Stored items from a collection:
§ §
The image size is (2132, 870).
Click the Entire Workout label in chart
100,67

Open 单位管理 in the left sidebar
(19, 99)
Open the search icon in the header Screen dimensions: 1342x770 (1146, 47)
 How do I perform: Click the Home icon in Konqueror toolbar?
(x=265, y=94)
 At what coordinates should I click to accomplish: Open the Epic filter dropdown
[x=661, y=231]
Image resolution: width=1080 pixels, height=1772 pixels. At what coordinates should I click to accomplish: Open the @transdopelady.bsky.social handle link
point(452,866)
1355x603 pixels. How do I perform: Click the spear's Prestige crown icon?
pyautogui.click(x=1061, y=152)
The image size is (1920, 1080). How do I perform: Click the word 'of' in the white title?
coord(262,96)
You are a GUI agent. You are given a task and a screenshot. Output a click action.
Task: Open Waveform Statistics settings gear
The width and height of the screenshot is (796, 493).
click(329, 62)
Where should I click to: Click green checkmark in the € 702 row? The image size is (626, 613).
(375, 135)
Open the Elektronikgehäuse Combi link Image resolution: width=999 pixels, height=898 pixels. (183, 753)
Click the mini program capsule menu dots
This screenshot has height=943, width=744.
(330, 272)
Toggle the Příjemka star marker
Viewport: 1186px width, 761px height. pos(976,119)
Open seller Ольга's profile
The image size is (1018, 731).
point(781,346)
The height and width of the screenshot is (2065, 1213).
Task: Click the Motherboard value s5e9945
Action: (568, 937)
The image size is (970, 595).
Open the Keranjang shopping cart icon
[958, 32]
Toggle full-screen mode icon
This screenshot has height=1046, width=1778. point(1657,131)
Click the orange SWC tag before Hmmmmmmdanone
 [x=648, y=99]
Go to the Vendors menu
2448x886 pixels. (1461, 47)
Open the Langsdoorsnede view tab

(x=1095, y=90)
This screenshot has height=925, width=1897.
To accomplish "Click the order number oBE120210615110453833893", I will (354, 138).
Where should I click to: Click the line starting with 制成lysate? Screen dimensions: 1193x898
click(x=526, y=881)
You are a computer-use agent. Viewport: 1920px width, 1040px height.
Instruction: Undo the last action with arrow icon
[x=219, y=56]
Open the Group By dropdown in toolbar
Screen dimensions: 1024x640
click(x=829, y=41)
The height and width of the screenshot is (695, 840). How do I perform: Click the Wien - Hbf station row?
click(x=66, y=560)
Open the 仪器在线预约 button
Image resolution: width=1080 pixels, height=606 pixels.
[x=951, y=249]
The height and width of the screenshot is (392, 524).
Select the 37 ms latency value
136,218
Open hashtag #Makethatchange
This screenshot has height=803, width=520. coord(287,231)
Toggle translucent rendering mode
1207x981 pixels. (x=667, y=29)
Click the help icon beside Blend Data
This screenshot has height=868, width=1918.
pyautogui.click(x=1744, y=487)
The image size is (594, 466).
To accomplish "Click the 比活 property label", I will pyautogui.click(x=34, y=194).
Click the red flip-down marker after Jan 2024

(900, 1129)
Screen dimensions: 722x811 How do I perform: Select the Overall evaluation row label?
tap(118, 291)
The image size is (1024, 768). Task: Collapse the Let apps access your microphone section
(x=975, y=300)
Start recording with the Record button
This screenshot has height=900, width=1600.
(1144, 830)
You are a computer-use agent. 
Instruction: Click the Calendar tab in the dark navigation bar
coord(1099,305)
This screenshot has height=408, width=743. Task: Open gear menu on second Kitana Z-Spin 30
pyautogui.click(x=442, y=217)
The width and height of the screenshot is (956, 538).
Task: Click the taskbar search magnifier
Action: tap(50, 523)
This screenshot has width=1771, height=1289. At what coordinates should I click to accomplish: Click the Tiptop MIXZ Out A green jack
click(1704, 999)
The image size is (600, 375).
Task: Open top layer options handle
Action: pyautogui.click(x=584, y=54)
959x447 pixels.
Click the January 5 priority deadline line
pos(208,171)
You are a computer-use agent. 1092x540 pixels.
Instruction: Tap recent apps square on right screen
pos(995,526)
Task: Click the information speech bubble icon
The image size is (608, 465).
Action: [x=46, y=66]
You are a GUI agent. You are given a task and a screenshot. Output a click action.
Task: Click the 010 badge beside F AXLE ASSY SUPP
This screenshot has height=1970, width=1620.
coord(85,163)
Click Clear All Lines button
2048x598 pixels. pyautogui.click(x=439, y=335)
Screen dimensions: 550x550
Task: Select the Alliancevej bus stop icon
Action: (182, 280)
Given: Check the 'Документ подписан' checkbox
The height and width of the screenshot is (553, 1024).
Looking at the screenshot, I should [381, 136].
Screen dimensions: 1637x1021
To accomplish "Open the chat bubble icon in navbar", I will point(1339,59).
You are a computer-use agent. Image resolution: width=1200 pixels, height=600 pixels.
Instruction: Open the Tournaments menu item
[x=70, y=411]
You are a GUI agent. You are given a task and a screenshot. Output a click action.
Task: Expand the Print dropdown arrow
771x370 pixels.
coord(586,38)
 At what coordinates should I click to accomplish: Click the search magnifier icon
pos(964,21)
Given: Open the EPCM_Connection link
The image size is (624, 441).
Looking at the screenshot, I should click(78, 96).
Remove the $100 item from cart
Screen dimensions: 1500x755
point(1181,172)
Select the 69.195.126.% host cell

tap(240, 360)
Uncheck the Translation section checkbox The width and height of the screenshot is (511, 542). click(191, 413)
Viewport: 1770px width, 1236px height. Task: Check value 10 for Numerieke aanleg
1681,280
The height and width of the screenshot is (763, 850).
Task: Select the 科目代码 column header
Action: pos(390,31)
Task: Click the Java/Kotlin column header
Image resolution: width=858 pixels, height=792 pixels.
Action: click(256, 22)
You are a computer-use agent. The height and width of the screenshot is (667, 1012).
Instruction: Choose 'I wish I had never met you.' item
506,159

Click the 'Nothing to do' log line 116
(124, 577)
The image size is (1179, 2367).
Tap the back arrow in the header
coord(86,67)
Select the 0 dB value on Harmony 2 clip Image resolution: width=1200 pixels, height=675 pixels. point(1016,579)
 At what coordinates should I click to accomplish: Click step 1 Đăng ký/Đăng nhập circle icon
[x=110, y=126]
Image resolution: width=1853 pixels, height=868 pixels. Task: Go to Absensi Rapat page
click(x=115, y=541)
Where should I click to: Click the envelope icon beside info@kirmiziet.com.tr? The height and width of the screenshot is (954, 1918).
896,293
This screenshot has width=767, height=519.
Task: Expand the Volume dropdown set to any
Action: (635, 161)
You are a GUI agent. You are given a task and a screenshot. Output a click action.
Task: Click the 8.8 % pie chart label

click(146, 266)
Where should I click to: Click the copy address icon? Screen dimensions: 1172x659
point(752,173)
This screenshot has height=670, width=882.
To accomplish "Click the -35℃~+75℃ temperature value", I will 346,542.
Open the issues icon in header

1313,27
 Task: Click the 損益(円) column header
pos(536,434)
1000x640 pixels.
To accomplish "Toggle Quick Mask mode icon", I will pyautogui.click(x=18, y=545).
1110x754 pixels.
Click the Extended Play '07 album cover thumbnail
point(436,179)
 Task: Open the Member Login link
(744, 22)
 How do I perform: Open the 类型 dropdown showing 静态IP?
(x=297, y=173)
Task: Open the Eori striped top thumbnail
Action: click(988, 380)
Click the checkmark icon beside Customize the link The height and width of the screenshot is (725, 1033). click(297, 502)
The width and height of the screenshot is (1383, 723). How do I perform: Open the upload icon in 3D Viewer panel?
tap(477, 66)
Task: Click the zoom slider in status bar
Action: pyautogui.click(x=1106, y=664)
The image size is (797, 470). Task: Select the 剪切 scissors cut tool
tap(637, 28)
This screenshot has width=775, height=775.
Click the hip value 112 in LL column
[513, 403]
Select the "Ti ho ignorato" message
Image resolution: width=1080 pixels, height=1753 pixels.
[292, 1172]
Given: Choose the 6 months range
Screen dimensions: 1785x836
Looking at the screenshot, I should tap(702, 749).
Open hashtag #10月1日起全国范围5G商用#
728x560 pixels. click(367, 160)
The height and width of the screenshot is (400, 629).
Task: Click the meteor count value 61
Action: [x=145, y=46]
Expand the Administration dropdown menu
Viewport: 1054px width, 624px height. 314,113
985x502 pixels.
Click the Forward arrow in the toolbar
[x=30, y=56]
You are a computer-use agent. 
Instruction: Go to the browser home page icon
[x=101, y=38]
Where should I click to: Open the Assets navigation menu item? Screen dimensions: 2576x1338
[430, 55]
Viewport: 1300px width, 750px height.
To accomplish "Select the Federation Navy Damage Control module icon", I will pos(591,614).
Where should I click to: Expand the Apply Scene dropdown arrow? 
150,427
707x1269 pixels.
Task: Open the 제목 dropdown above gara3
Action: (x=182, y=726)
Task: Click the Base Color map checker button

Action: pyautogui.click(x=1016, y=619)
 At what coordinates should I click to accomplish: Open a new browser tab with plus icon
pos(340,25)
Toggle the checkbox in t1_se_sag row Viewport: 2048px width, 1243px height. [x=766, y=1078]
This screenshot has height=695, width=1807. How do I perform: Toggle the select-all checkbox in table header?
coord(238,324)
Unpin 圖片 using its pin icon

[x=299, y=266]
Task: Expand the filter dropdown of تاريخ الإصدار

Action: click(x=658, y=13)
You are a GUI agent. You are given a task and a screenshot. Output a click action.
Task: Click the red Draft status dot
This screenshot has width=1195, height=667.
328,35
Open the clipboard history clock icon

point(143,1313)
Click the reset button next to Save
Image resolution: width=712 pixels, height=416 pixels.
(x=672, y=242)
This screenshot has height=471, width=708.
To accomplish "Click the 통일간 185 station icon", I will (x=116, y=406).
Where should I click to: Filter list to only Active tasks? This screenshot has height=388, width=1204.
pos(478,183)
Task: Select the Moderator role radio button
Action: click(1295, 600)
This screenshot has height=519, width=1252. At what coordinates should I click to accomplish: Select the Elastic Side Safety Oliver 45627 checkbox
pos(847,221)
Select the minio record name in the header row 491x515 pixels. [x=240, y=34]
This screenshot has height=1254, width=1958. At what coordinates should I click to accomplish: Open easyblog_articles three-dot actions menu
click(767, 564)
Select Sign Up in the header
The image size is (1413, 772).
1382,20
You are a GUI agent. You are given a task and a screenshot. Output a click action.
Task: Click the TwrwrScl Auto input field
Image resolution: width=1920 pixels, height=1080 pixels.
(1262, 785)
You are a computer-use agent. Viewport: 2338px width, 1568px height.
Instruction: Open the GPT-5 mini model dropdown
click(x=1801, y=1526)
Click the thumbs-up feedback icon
§ §
Reproduce, word for word, the stretch of the data above from the line containing "Where should I click to: Expand" through the line containing "(1262, 785)", including both of those lines.

= ANSWER TO THIS EXERCISE =
Where should I click to: Expand the Apply Scene dropdown arrow? 
150,427
707x1269 pixels.
Task: Open the 제목 dropdown above gara3
Action: (x=182, y=726)
Task: Click the Base Color map checker button

Action: pyautogui.click(x=1016, y=619)
 At what coordinates should I click to accomplish: Open a new browser tab with plus icon
pos(340,25)
Toggle the checkbox in t1_se_sag row Viewport: 2048px width, 1243px height. [x=766, y=1078]
This screenshot has height=695, width=1807. How do I perform: Toggle the select-all checkbox in table header?
coord(238,324)
Unpin 圖片 using its pin icon

[x=299, y=266]
Task: Expand the filter dropdown of تاريخ الإصدار

Action: click(x=658, y=13)
You are a GUI agent. You are given a task and a screenshot. Output a click action.
Task: Click the red Draft status dot
This screenshot has width=1195, height=667.
328,35
Open the clipboard history clock icon

point(143,1313)
Click the reset button next to Save
Image resolution: width=712 pixels, height=416 pixels.
(x=672, y=242)
This screenshot has height=471, width=708.
To accomplish "Click the 통일간 185 station icon", I will (x=116, y=406).
Where should I click to: Filter list to only Active tasks? This screenshot has height=388, width=1204.
pos(478,183)
Task: Select the Moderator role radio button
Action: click(1295, 600)
This screenshot has height=519, width=1252. At what coordinates should I click to accomplish: Select the Elastic Side Safety Oliver 45627 checkbox
pos(847,221)
Select the minio record name in the header row 491x515 pixels. [x=240, y=34]
This screenshot has height=1254, width=1958. At what coordinates should I click to accomplish: Open easyblog_articles three-dot actions menu
click(767, 564)
Select Sign Up in the header
The image size is (1413, 772).
1382,20
You are a GUI agent. You are given a task and a screenshot. Output a click action.
Task: Click the TwrwrScl Auto input field
Image resolution: width=1920 pixels, height=1080 pixels.
(1262, 785)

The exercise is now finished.